Parvodus is an extinct genus of hybodont, known from the Mesozoic era.

== Species ==
The initial study naming the genus considered 3 species valid, which were originally placed in Lissodus.

- P. curvidens (Duffin and Thies, 1997), Kimmeridgian, Germany
- P. ominechonensis Breeden et al., 2024, Carnian, Japan
- P. pattersoni (Duffin, 1985), Bathonian, England and Scotland
- P. rugianus (Ansorge, 1990) Berriasian-Valanginian, England, Germany, Denmark and Sweden
- P. graciliani Ribeiro & França, 2026, Tithonian, Brazil.

The paper also noted a possible record is known from the Sinemurian of England.

Some later studies also included the species Parvodus heterodon (Patterson, 1966) from the Early Cretaceous of England in the genus, though other studies have included this species in the genus Polyacrodus. Some studies have also included the species "Hybodus" parvidens Woodward, 1916, from the Early Cretaceous of Europe and North America within Parvodus, though again this species has also been assigned to Polyacrodus. A 2023 paper assigned the newly described species P. huizodus from the Early Triassic of China to the genus. The species Parvodus celsucuspus Rees et al., 2013 has been reported from the Early Cretaceous of England and France. A single tooth of Parvodus sp. has also been reported from the Upper Cretaceous (Campanian) of France.
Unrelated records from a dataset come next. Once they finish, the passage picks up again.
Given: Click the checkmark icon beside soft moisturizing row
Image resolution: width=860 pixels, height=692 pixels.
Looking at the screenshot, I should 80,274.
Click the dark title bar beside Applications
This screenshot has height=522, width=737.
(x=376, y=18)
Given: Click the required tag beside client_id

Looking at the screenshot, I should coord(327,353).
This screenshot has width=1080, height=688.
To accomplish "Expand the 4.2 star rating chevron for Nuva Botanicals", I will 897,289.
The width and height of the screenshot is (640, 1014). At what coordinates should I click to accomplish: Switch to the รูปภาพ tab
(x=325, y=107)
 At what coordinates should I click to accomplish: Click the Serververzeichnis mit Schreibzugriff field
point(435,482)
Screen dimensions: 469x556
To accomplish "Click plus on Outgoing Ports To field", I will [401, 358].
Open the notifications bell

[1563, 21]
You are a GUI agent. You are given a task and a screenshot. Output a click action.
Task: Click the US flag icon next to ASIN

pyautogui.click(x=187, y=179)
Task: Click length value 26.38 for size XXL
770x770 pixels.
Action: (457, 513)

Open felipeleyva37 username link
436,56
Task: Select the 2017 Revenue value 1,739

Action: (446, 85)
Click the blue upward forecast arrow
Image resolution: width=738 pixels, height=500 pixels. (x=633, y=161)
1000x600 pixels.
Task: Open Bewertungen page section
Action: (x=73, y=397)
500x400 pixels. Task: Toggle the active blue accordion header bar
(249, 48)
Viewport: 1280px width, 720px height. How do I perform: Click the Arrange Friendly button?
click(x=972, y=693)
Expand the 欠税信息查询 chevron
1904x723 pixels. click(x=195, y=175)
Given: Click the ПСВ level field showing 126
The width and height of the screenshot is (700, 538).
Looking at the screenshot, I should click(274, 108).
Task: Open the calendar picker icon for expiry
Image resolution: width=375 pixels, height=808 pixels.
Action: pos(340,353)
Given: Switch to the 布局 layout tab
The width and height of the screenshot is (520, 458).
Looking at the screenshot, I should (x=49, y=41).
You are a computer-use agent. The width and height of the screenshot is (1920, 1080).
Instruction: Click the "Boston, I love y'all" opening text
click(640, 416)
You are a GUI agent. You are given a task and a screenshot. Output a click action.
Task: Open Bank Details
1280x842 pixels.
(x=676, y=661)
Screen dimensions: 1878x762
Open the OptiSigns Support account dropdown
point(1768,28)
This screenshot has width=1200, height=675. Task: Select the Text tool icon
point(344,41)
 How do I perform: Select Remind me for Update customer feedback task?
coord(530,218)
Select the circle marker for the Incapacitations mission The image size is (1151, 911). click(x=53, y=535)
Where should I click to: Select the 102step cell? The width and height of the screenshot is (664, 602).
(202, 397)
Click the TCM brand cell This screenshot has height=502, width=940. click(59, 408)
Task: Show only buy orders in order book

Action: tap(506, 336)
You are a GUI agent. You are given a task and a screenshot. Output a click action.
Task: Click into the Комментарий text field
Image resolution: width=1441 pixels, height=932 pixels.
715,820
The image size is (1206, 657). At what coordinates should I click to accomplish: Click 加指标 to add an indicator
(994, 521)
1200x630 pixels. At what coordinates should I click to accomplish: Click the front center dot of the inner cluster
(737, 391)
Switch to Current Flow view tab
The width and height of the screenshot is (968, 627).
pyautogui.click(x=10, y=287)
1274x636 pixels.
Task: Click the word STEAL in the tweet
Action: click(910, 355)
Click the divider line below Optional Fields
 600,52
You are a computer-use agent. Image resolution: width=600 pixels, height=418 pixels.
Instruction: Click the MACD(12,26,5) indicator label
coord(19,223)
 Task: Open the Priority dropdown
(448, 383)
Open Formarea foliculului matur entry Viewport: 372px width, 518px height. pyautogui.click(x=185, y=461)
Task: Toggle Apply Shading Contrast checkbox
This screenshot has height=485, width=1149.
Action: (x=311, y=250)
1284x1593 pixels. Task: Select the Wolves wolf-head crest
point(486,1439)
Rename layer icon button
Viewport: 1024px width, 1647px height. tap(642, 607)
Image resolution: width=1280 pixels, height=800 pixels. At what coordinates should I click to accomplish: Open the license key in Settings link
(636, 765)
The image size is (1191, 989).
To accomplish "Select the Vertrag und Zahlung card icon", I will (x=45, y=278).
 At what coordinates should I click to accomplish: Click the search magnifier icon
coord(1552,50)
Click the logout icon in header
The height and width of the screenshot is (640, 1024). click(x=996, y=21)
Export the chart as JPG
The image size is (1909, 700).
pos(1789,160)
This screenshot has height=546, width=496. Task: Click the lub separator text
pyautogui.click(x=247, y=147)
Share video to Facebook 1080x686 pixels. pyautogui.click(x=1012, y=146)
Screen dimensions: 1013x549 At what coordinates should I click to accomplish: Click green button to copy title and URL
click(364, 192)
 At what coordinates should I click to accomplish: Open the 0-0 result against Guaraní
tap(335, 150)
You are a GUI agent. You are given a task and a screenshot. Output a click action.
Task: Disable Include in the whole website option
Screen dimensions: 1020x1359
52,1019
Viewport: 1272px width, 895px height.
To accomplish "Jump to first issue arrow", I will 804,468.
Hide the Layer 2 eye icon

In 2026, a new species of Parvodus was published: P. graciliani, honoring the Brazilian writer Graciliano Ramos (1892–1953), author of the novel Vidas Secas. This new species was described based on isolated teeth recovered from lacustrine deposits of the Aliança Formation in the Jatobá Basin and represents the first formally named species of the genus from this unit.